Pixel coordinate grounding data
--------

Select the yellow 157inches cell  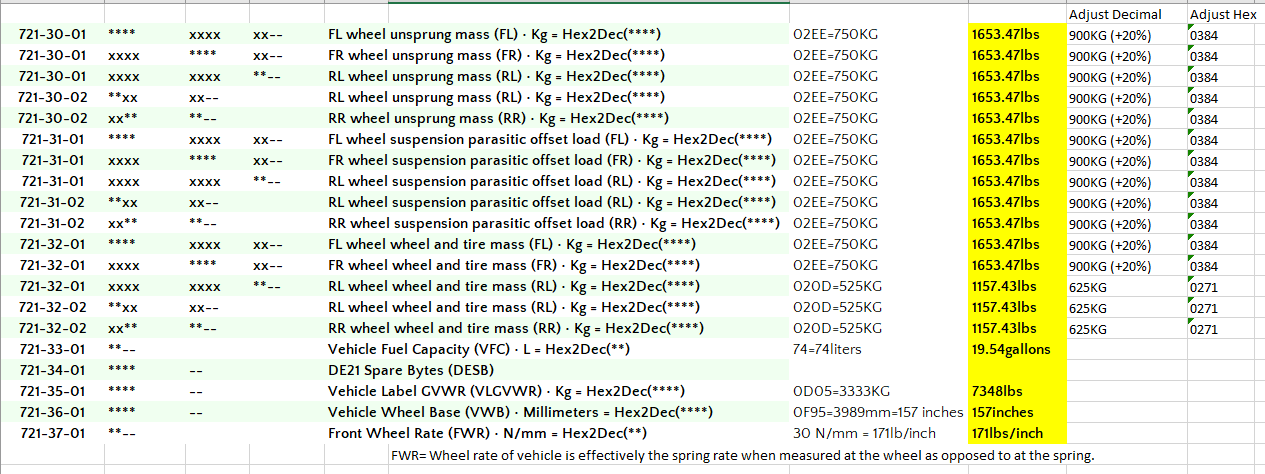tap(1003, 412)
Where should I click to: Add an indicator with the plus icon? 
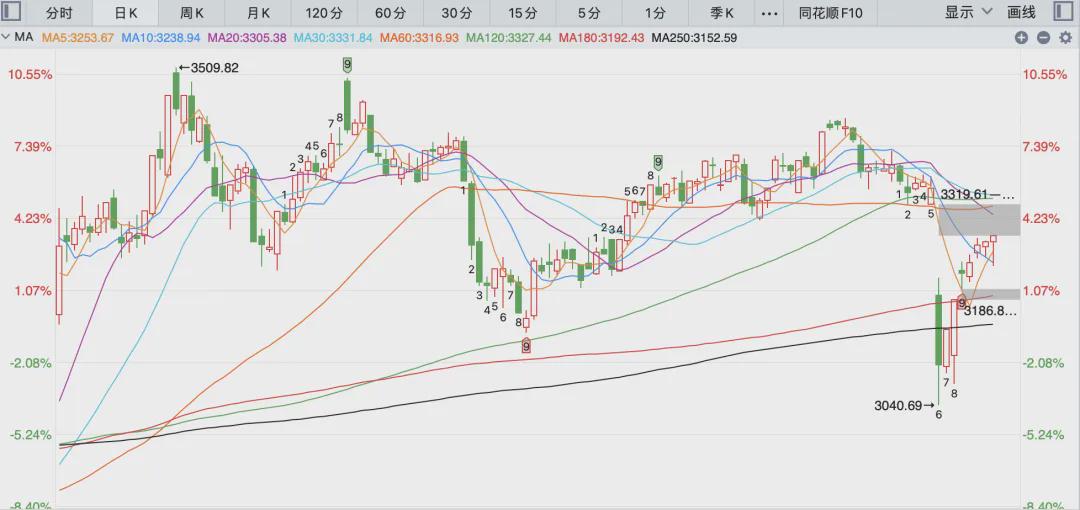click(1021, 38)
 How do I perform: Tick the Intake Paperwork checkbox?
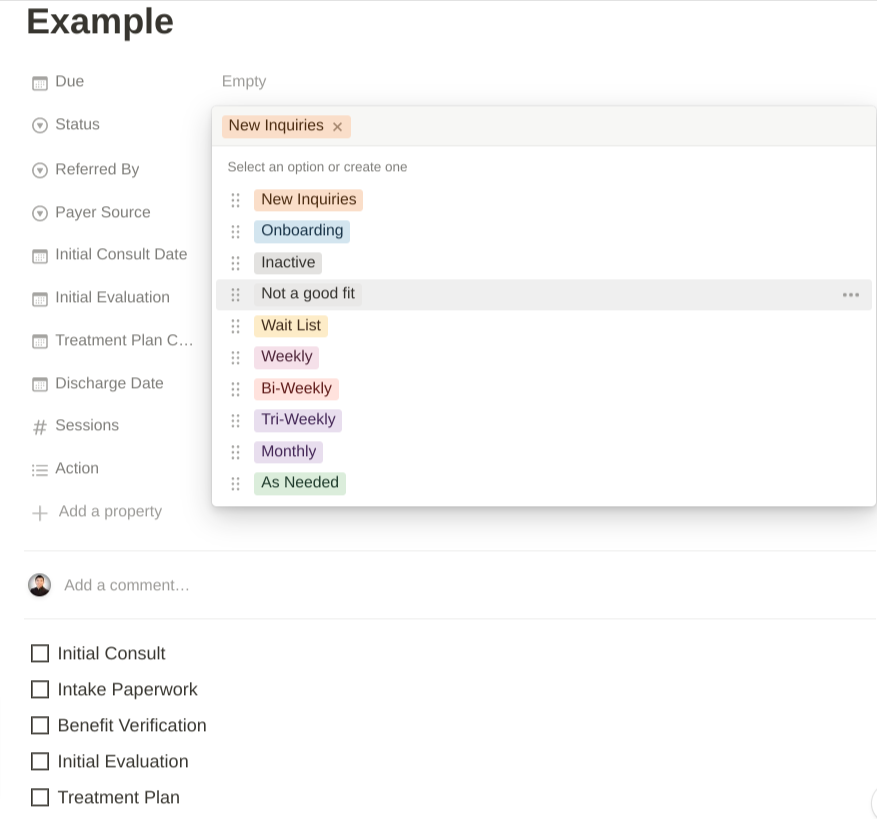(x=40, y=689)
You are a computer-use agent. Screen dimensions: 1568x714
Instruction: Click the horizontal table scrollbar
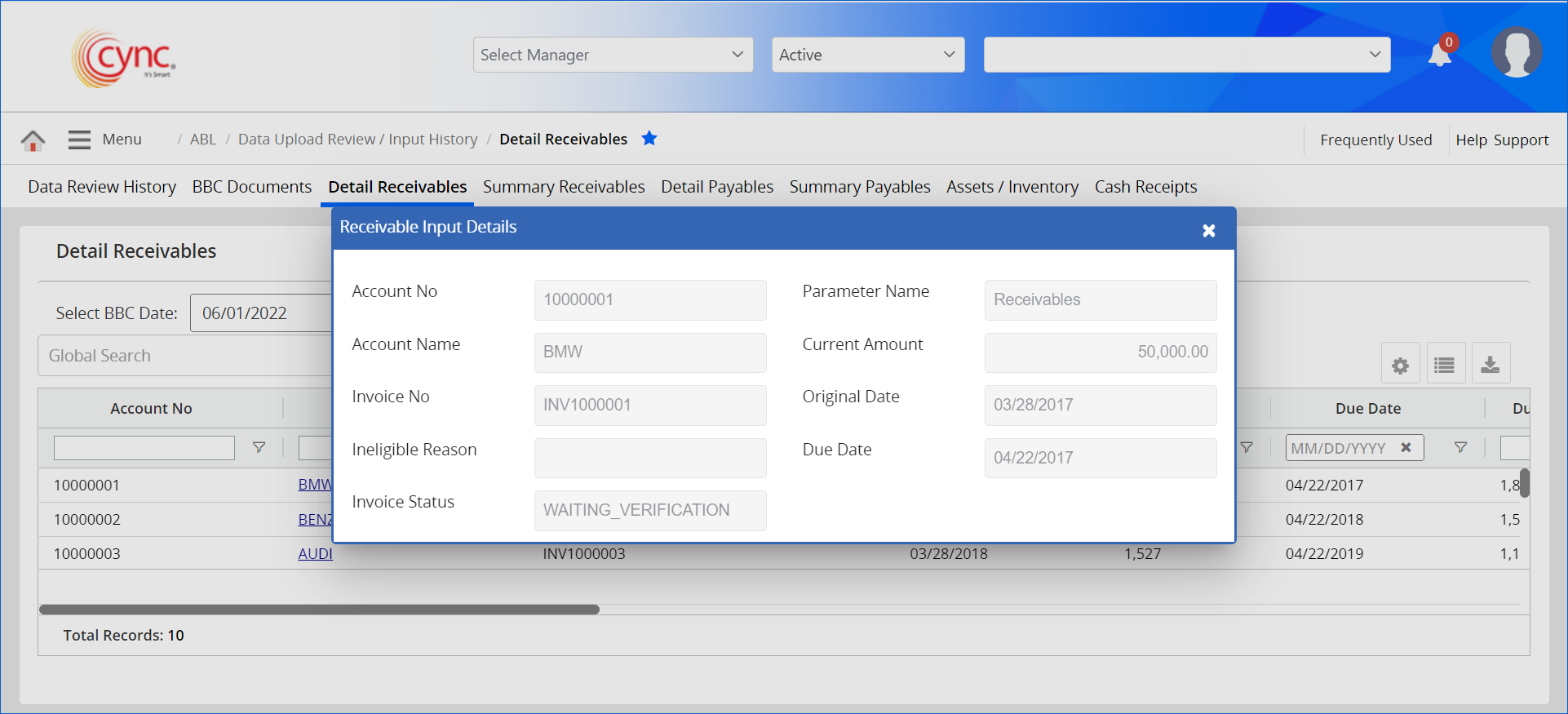[x=319, y=610]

--------

--- EXERCISE ---
Every line between the one containing "How do I perform: Tick" and the last line of the data above, both included, should be copied exactly, but not the pictures.

--- TASK RESPONSE ---
 How do I perform: Tick the Intake Paperwork checkbox?
(x=40, y=689)
You are a computer-use agent. Screen dimensions: 1568x714
Instruction: Click the horizontal table scrollbar
[x=319, y=610]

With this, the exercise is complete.